Human needs and human rights.
These are issues that regularly come up with people and often people are not aware of these needs especially when they haven’t been nurtured as a child, and their needs were not being met, and as the case may be their rights not being honoured. Until we know about a better way this lack of nurturing often goes on into adulthood in the way we treat ourselves and the experiences we can have with others, and it can cause a viscous circle encompassing lots of problems. So I thought it would be helpful to put a post up about it.
Maslow's hierarchy of needs is a motivational theory in psychology comprising originally of a five-tier model of human needs, often depicted as hierarchical levels within a pyramid.
Maslow stated that people are motivated to achieve certain needs and that some needs take precedence over others. Our most basic need is for physical survival, and this will be the first thing that motivates our behaviour. Once that level is fulfilled the next level up is what motivates us, and so on.
It is important to note that Maslow's (1943, 1954) five-stage model has been expanded to include cognitive and aesthetic needs (Maslow, 1970a) and later transcendence needs (Maslow, 1970b).
Changes to the original five-stage model are highlighted and include a seven-stage model and an eight-stage model; both developed during the 1960's and 1970s.
1. Biological and physiological needs - air, food, drink, shelter, warmth, sex, sleep, etc.
2. Safety needs - protection from elements, security, order, law, stability, etc.
3. Love and belongingness needs - friendship, intimacy, trust, and acceptance, receiving and giving affection and love. Affiliating, being part of a group (family, friends, work).
4. Esteem needs - which Maslow classified into two categories: (i) esteem for oneself (dignity, achievement, mastery, independence) and (ii) the desire for reputation or respect from others (e.g., status, prestige).
5. Cognitive needs - knowledge and understanding, curiosity, exploration, need for meaning and predictability.
6. Aesthetic needs - appreciation and search for beauty, balance, form, etc.
7. Self-actualisation needs - realising personal potential, self fulfillment, seeking personal growth and peak experiences.
8. Transcendence needs - A person is motivated by values which transcend beyond the personal self (e.g., mystical experiences and certain experiences with nature, aesthetic experiences, sexual experiences, service to others, the pursuit of science, religious faith, etc.)

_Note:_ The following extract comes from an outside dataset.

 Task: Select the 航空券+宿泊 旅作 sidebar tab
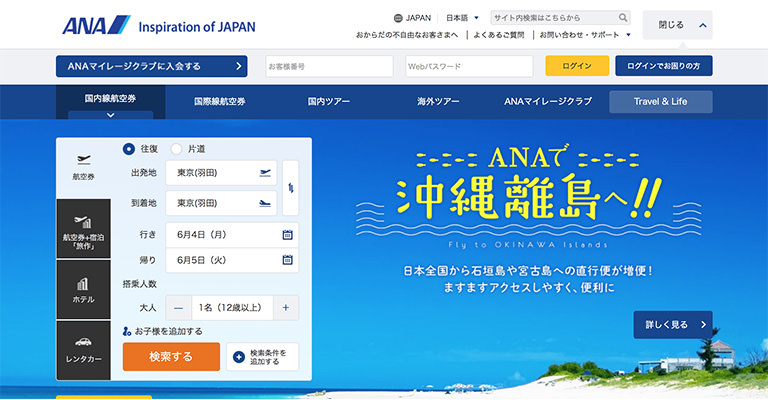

The Human Rights Act 1998 sets out the fundamental rights and freedoms that everyone in the UK is entitled to. It incorporates the rights set out in the European Convention on Human Rights (ECHR) into domestic British law. The Human Rights Act came into force in the UK in October 2000.
What human rights are covered by the Act?
The Act sets out your human rights in a series of ‘Articles’. Each Article deals with a different right. These are all taken from the ECHR and are commonly known as ‘the Convention Rights’:
Article 2: Right to life
Article 3: Freedom from torture and inhuman or degrading treatment
Article 4: Freedom from slavery and forced labour
Article 5: Right to liberty and security
Article 6: Right to a fair trial
Article 7: No punishment without law
Article 8: Respect for your private and family life, home and correspondence
Article 9: Freedom of thought, belief and religion
Article 10: Freedom of expression
Article 11: Freedom of assembly and association
Article 12: Right to marry and start a family
Article 14: Protection from discrimination in respect of these rights and freedoms
Protocol 1, Article 1: Right to peaceful enjoyment of your property
Protocol 1, Article 2: Right to education
Protocol 1, Article 3: Right to participate in free elections
Protocol 13, Article 1: Abolition of the death penalty
Articles 1 and 13 of the ECHR do not feature in the Act. This is because, by creating the Human Rights Act, the UK has fulfilled these rights. For example, Article 1 says that states must secure the rights of the Convention in their own jurisdiction. The Human Rights Act is the main way of doing this for the UK.
Article 13 makes sure that if people’s rights are violated they are able to access effective remedy. This means they can take their case to court to seek a judgment. The Human Rights Act is designed to make sure this happens.
What does the Act do?
The Act has three main effects:
1. You can seek justice in a British court
It incorporates the rights set out in the European Convention on Human Rights (ECHR) into domestic British law. This means that if your human rights have been breached, you can take your case to a British court rather than having to seek justice from the European Court of Human Rights in Strasbourg, France.
2. Public bodies must respect your rights
It requires all public bodies like courts, police, local authorities, hospitals and publicly funded schools and other bodies carrying out public functions to respect and protect your human rights.
3. New laws are compatible with Convention rights
In practice it means that Parliament will nearly always make sure that new laws are compatible with the rights set out in the European Convention on Human Rights (although ultimately Parliament is sovereign and can pass laws which are incompatible). The courts will also, where possible, interpret laws in a way which is compatible with Convention rights.